READING TEXT>
★ ★ ★ ★
FIG. 3 illustrates a plot of a sleep fraction histogram showing a bias toward asleep data versus awake data;



FIG. 4A illustrates an example of a sampling rate of accelerometer and ECG data in a time series with PSG labeling data;



FIG. 4B illustrates an example of down-sampled accelerometer data and maintained sampling rate of ECG data in a time series with PSG labeling data;



FIG. 4C illustrates another example of down-sampled accelerometer data and maintained sampling rate of ECG data in a time series with PSG labeling data;



FIG. 5A illustrates plots of model performance at a sampling rate of accelerometer and ECG data in a time series with PSG labeling data shown in FIG. 4A;



FIG. 5B illustrates plots showing the effects of varying the sampling rate of ACC data while maintaining the sampling rate of the ECG data;



FIG. 5C illustrates plots showing the effects of varying the sampling rate of ACC data while maintaining the sampling rate of the ECG data and also showing a plot point of reduced ECG data sampling rate;



FIG. 6A illustrates an example of a sampling rate of accelerometer and continuous ECG data in a time series with PSG labeling data;



FIG. 6B illustrates an example of a sampling rate of accelerometer data and continuous ECG data for a portion of a window in a time series with PSG labeling data;



FIG. 7A illustrates plots showing the effects of varying the sampling rate of ECG data while maintaining the sampling rate of the ACC data at fifteen ACC blocks per window;



FIG. 7B illustrates plots showing the effects of varying the sampling rate of ECG data while maintaining the sampling rate of the ACC data at fifteen ACC blocks per window overlaid with the effects of varying the sampling rate of ECG data while maintaining the sampling rate of the ACC data at five ACC blocks per window;



FIG. 8 illustrates an example of a method of generating physiological state classifications based on the machine-learning model;



FIG. 9 illustrates an example of a method of generating sleep classifications based on the machine-learning model; and



FIG. 10 illustrates an example of a computing system implemented by one or more of the features illustrated in FIG. 1.





DETAILED DESCRIPTION

The disclosure relates to systems and methods of generating physiological state classifications such as sleep classifications. Physiological state classification may refer to a machine-learning model's prediction of a subject's physiological state based on sensor data. In particular, a machine-learning model may generate a sleep classification that represents a prediction of a subject's sleep stage. A sleep stage may include an indication of whether the subject is awake or asleep (for a binary classification). Alternatively, the sleep stage may include an indication of whether the subject is in one of multiple sleep stages such as awake, N1, N2, N3, and Rapid Eye Movement (REM) (for a multi-class classification).


The system may train the machine-learning model based on sensor data that measures the subject while the subject is also monitored by a gold standard sleep test, such as a PSG. The PSG may be a reliable way to determine when a subject is in a certain sleep stage (such as awake or asleep). During the PSG, the subject may also be measured by a sensor device that includes one or more sensors. The sensor device may be a wearable device such as a patch that is worn by the user during the PSG. The system may use a mapping function that maps features derived from sensor data of the subject to known sleep stages determined by the PSG. Thus, the system may train a machine-learning model to learn features derived from sensor data that correlate with known sleep stages.


Various issues have been recognized by the inventor in connection with training and using a machine-learning model to generate sleep classifications. These issues may include noisy data, sparse data, classification bias, uniqueness of physiological data for each subject, and power consumption of sensor devices. These and other issues may hinder systems and methods that train and use machine-learning models to generate sleep classifications.
★ ★ ★ ★
STORED DATA>
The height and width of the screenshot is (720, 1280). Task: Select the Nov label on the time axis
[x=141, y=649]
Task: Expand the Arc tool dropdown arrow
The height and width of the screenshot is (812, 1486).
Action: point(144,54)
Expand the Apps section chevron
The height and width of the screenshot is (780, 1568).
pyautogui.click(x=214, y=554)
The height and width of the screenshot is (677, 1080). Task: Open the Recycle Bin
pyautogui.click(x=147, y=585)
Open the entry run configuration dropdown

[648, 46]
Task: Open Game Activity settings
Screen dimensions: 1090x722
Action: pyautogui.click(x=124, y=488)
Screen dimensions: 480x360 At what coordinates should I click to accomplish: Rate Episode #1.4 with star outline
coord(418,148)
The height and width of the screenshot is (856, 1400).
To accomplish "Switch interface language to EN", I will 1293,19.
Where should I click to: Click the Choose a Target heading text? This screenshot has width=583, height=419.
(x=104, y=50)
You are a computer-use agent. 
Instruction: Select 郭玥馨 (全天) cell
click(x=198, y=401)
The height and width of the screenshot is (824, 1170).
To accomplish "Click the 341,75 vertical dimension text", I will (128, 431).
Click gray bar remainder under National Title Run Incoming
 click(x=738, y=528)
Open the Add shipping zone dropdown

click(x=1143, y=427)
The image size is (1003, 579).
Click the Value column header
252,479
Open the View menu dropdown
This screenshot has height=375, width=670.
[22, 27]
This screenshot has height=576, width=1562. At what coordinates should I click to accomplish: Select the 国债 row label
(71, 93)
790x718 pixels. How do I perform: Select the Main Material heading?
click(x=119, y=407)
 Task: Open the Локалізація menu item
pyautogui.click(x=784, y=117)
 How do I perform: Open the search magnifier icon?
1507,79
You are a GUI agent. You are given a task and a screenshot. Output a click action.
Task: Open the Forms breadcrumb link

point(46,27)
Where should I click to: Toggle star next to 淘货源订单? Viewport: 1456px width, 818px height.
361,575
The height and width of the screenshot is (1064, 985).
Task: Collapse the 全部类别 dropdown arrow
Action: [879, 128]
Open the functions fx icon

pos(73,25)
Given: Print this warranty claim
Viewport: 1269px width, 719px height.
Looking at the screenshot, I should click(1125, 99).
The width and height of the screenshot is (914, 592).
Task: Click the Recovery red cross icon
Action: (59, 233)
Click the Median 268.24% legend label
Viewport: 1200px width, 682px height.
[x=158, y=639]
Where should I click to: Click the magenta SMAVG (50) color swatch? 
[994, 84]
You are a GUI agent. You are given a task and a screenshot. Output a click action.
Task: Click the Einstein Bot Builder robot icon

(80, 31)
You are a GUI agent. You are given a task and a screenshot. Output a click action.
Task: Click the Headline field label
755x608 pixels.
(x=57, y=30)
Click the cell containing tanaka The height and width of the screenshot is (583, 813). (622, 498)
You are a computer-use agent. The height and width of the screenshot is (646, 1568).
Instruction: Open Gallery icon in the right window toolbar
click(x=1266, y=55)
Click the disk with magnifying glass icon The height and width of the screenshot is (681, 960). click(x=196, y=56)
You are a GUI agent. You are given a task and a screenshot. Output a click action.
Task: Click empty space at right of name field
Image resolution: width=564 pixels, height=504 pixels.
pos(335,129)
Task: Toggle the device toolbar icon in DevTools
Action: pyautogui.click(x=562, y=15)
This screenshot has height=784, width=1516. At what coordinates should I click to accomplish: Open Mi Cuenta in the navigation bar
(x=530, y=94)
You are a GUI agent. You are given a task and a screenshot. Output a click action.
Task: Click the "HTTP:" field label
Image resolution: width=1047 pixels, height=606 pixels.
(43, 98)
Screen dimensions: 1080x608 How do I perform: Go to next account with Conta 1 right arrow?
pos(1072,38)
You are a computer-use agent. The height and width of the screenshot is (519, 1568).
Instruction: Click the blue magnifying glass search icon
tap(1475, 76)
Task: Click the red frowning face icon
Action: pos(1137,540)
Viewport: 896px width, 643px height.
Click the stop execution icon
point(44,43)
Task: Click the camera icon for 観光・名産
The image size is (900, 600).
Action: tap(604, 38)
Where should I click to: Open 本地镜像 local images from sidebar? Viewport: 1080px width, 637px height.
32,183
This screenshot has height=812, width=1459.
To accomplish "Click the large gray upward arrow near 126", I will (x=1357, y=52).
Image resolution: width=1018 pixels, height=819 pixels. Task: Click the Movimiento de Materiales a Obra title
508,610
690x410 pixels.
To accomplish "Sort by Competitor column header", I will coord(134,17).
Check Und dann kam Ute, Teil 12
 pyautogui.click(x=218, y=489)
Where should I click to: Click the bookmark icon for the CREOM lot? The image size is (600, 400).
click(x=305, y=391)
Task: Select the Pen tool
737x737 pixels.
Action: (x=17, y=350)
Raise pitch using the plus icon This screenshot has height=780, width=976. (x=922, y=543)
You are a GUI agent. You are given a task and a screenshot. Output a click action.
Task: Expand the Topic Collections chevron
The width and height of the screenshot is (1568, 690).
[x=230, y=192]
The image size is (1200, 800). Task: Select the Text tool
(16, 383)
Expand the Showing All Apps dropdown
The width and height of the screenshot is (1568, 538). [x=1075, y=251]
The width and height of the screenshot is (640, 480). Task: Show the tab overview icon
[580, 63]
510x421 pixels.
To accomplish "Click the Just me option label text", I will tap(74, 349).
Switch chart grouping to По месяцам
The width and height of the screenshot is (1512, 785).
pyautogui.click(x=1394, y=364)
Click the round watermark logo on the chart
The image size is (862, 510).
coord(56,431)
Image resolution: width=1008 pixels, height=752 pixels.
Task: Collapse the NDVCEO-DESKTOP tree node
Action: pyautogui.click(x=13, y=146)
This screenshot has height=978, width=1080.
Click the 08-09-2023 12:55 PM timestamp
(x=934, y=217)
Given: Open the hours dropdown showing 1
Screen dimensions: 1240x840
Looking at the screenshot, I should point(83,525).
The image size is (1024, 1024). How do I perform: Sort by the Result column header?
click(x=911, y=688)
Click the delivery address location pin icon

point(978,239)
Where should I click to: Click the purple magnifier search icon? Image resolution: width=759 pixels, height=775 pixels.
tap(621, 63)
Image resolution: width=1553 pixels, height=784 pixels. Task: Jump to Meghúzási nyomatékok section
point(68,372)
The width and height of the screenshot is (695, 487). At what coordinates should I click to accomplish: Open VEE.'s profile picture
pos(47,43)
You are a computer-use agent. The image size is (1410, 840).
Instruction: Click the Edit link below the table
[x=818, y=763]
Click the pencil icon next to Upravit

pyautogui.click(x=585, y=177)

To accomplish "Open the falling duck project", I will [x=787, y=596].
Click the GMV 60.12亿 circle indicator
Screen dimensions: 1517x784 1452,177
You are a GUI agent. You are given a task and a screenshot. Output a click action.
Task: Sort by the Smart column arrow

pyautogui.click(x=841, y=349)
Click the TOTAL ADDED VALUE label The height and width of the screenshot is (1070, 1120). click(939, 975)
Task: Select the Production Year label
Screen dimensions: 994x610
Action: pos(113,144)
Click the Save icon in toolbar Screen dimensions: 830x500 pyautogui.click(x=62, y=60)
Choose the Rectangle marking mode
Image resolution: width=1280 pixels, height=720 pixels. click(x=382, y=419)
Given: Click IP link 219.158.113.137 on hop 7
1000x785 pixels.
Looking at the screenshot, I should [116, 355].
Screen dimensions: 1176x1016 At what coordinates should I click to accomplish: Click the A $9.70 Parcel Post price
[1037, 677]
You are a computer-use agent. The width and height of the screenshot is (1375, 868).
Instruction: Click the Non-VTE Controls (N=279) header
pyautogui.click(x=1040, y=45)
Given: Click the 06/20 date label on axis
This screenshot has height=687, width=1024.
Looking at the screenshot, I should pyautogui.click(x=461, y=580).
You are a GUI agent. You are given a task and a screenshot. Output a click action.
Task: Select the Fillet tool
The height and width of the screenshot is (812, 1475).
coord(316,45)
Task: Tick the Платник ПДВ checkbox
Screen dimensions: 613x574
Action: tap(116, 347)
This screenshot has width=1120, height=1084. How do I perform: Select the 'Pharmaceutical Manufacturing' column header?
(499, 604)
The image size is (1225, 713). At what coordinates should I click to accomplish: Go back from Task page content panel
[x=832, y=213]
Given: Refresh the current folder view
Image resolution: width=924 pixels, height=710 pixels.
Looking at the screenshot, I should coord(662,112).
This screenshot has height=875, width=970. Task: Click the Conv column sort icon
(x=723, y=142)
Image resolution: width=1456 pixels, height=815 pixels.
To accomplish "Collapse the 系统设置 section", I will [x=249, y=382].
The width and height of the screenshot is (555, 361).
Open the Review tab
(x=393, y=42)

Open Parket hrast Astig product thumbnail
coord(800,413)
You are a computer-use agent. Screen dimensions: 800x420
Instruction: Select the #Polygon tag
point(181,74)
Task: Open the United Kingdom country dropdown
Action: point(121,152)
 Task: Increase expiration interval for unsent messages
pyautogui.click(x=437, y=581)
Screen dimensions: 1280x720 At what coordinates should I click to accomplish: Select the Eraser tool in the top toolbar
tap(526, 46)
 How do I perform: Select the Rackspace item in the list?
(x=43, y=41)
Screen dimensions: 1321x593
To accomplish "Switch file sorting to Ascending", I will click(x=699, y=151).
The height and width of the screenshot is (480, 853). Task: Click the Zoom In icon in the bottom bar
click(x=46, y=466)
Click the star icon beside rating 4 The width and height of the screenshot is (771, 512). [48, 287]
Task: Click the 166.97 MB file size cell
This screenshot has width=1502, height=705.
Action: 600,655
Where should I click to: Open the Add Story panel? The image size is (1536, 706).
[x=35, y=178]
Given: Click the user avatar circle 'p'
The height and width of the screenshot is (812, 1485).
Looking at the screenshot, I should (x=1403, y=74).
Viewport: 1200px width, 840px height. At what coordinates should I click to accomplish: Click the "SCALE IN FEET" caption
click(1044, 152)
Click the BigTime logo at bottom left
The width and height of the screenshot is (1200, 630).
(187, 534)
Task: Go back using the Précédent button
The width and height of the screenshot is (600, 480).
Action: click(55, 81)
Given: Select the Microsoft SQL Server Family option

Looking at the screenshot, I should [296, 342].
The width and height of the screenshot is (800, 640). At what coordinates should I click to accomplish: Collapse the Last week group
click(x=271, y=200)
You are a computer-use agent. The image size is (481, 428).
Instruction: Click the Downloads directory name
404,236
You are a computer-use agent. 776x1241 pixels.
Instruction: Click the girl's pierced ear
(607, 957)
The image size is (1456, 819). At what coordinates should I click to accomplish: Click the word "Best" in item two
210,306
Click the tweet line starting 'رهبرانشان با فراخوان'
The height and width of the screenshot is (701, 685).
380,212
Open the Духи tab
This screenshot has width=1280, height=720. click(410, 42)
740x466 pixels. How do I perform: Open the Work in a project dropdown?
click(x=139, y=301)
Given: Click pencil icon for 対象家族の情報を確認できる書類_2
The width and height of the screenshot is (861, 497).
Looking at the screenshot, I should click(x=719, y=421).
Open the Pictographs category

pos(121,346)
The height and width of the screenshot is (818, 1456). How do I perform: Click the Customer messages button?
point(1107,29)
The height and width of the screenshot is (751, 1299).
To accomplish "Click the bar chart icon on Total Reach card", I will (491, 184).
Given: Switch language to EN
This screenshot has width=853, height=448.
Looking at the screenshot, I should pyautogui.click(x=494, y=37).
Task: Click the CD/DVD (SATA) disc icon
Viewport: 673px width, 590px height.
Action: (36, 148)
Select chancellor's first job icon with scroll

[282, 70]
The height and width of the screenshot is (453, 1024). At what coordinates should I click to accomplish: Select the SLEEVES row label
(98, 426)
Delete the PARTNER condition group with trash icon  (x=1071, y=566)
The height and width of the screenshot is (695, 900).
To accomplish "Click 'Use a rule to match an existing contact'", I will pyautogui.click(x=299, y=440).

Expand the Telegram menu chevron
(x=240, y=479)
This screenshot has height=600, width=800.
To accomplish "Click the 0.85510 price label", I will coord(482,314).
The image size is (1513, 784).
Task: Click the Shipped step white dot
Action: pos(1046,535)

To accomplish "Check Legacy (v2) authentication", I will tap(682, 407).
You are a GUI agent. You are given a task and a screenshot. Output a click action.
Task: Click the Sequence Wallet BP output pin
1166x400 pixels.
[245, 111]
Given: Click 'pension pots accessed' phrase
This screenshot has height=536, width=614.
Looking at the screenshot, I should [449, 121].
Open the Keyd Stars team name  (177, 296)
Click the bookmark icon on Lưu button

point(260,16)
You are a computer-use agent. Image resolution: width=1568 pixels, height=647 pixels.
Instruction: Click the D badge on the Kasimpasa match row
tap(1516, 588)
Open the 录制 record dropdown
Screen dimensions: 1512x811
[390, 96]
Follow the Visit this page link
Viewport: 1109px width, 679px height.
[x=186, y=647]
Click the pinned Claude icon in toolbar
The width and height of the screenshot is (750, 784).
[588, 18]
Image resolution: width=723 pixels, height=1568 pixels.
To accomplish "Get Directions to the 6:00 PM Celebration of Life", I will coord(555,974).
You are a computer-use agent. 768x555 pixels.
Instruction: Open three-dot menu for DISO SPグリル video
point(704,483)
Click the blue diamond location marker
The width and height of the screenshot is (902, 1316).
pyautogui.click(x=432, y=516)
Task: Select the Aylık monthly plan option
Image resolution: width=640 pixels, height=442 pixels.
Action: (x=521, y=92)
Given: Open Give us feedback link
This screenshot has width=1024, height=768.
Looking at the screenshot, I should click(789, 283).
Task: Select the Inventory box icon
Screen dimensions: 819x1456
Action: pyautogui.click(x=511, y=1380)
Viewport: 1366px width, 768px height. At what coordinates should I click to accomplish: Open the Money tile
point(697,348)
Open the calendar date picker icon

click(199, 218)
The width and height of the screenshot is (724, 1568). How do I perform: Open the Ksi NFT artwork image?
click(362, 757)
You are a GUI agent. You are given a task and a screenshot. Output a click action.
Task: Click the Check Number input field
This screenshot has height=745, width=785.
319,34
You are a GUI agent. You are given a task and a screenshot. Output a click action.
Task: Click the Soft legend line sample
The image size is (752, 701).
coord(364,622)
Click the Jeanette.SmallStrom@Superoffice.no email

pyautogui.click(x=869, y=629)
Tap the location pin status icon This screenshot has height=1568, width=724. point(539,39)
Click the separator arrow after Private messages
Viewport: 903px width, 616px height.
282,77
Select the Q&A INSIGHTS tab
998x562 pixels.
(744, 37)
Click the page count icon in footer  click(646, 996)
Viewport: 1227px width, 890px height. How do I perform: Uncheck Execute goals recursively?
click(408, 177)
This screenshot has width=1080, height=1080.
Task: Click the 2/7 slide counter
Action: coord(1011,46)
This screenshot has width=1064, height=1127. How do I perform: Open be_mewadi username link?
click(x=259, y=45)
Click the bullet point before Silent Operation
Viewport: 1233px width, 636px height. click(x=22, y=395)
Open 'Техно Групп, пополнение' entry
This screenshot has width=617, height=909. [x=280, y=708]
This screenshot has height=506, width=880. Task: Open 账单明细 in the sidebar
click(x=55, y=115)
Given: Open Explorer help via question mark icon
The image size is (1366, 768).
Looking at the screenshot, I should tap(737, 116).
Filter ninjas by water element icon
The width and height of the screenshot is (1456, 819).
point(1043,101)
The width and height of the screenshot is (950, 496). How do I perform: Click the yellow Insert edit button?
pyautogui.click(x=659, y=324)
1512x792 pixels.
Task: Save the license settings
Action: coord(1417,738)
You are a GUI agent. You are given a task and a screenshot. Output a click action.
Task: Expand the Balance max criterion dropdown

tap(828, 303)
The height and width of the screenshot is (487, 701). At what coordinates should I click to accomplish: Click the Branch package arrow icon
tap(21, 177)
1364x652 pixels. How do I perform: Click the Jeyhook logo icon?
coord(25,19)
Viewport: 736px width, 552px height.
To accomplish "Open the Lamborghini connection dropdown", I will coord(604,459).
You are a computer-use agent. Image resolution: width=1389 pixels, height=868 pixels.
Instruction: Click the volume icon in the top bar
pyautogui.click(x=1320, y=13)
★ ★ ★ ★
REQUIRED ACTIONS>
(a) In the sleep classification text, quote the words from "The system may train the" to "known sleep stages.".
(b) Put this sentence from the sleep classification text into Spanish: "The PSG may be a reliable way to determine when a subject is in a certain sleep stage (such as awake or asleep)."

EXPECTED OUTPUTS>
(a)
The system may train the machine-learning model based on sensor data that measures the subject while the subject is also monitored by a gold standard sleep test, such as a PSG. The PSG may be a reliable way to determine when a subject is in a certain sleep stage (such as awake or asleep). During the PSG, the subject may also be measured by a sensor device that includes one or more sensors. The sensor device may be a wearable device such as a patch that is worn by the user during the PSG. The system may use a mapping function that maps features derived from sensor data of the subject to known sleep stages determined by the PSG. Thus, the system may train a machine-learning model to learn features derived from sensor data that correlate with known sleep stages.

(b) La PSG puede ser una forma fiable de determinar cuándo un sujeto se encuentra en una determinada etapa del sueño (como despierto o dormido).